Einführer müssen überprüfen, ob ein solcher Kanal existiert. Gibt es keinen und kommt der in einem Drittstaat ansässige Hersteller dieser Anforderung nicht selbst nach, müssen die Einführer selbst einen einführen.

Verzahnung mit der Produktsicherheitsverordnung

Aus der Verzahnung mit Produktsicherheitsverordnung gehen für Wirtschaftsakteure weitere maßgebliche Pflichten hervor. Hersteller, Einführer und Händler sind verpflichtet, die zuständigen Marktüberwachungsbehörden über ihnen bereits bekannte Unfälle mit ihren auf dem Markt bereitgestellten Produkt zu informieren (Art. 20 GPSR). Bisher bestand diese Pflicht nur, wenn ein Wirtschaftsakteur weiß oder wissen muss, dass von seinem Produkt konkrete Sicherheitsrisiken ausgehen.

Die Maßgaben für Produktrückrufe verschärfen sich ebenfalls. Zukünftig sollen Unternehmen den Verbrauchern bei einem Produktrückruf Entschädigungsmaßnahmen wie kostenlose Reparaturen, kostenlose Ersatzlieferungen oder Wertersatz anbieten, unabhängig vom Alter des zurückgerufenen Produkts. Kritiker befürchten, dass Unternehmen aufgrund dieser Regelung wegen den resultierenden Zusatzkosten auf Produktrückrufe verzichten werden.

Die Ausgestaltung von Rückrufen und vergleichbaren Maßnahmen wurde ebenfalls stärker eingeschränkt. Formulierungen wie „freiwillig“, „vorsorglich“, „in seltenen Situationen“ o. ä. sind künftig verboten (Art. 36 (EU) 2023/988).

CE-Kennzeichnung und Warnhinweise

Es soll Verbrauchern einfacherer gemacht werden, die Sicherheit von Spielzeug zu beurteilen. Daher wurden zusätzliche Vorgaben zur Anbringung der erforderlichen Kennzeichnungen und Warnhinweise getroffen.

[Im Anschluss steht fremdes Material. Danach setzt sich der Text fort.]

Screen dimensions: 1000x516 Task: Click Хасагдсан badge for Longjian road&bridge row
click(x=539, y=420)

Nach der E-Spielzeugverordnung muss die CE-Kennzeichnung künftig auf der Produktverpackung angegeben werden, wenn diese bei einem verpackten Spielzeug andernfalls nicht von außen erkennbar wäre. Erforderliche Warnhinweise, wie der Kleinstkinderalterswarnhinweis („Warnwichtel“), sind außerdem hinter dem CE-Zeichen zu platzieren (Art. 16 Abs. 3).  Zur besseren Verständlichkeit kann das vorweggestellte Wort „Achtung“ durch ein Piktogramm (Ausrufezeichen in einem roten Dreieck) ersetzt werden.

Gesundheitsschutz

Die allgemeinen Sicherheitsanforderungen der E-VO sollen in Zukunft auch die psychologische und geistige Gesundheit von Kindern sowie deren Wohlbefinden und kognitive Entwicklung berücksichtigen (Art. 5). Die bisherigen Anforderungen in Art. 10 der EG-Spielzeugrichtlinie wurden entsprechend erweitert.

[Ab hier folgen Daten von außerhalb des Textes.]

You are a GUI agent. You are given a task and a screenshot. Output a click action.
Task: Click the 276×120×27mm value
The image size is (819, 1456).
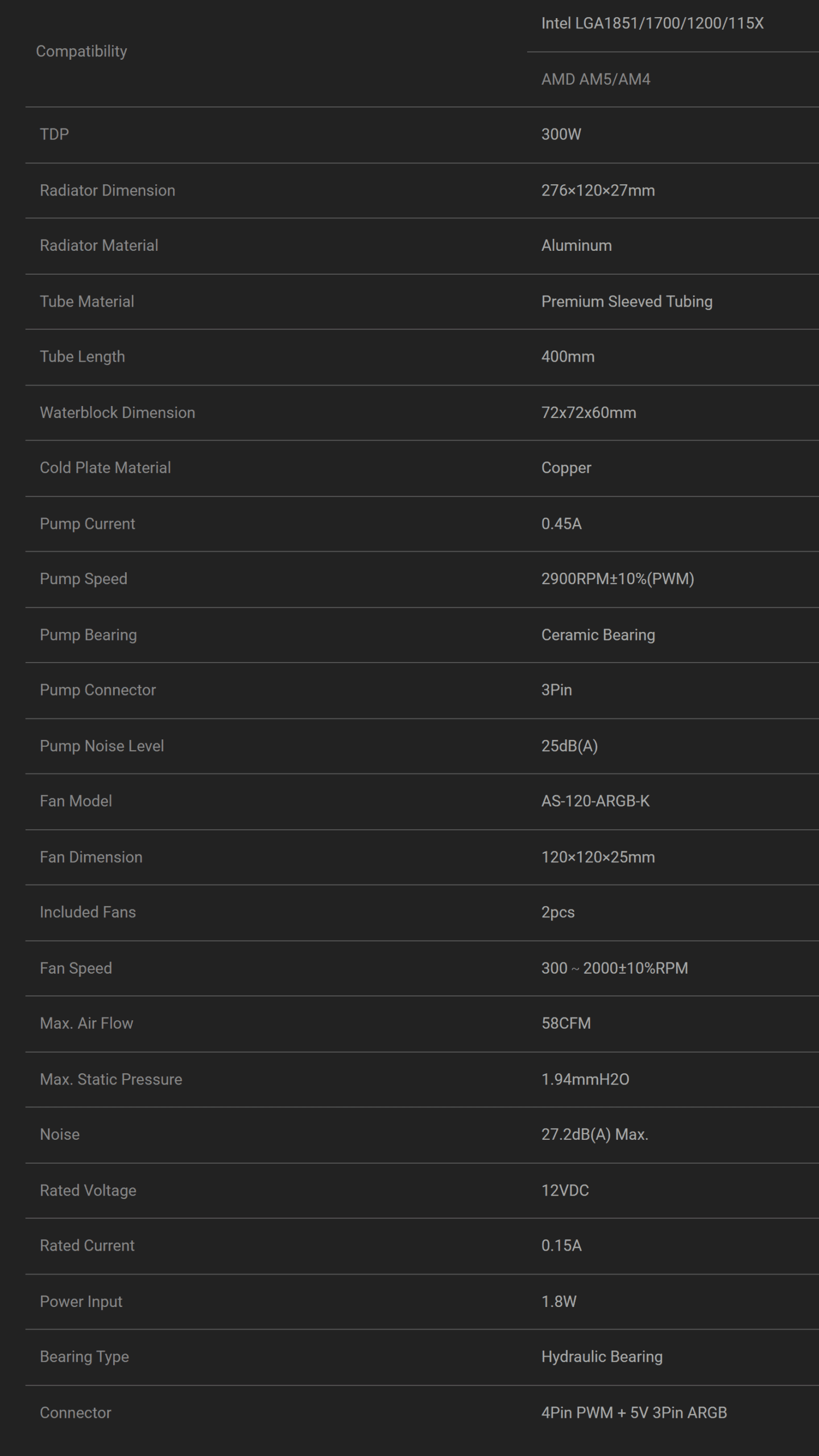point(598,191)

Ein besonderes Augenmerk lag dabei auf den chemischen Inhaltsstoffen. Neben CMR-Stoffen sind künftig auch endokrin wirksame Stoffe (Stoff mit potentieller Wirkung auf das Hormonsystem), atemwegssensibilisierende Stoffe und für bestimmte Organe giftige Stoffe verboten (Anhang II, Teil III). Im Vergleich zur EG-Spielzeugrichtlinie sieht die Verordnung bei den chemischen Anforderungen an Spielzeug einfachere Regeln sowie einige Ausnahmefälle vor.

So gelten etwa für Spielzeugen oder Spielzeugkomponenten für ältere Kinder, bei denen eindeutig jede Gefahr durch Lutschen, Ablecken, Verschlucken oder längeren Kontakt mit der Haut ausgeschlossen werden kann, die sog. Migrationswerte in Anhang II, Teil III nicht.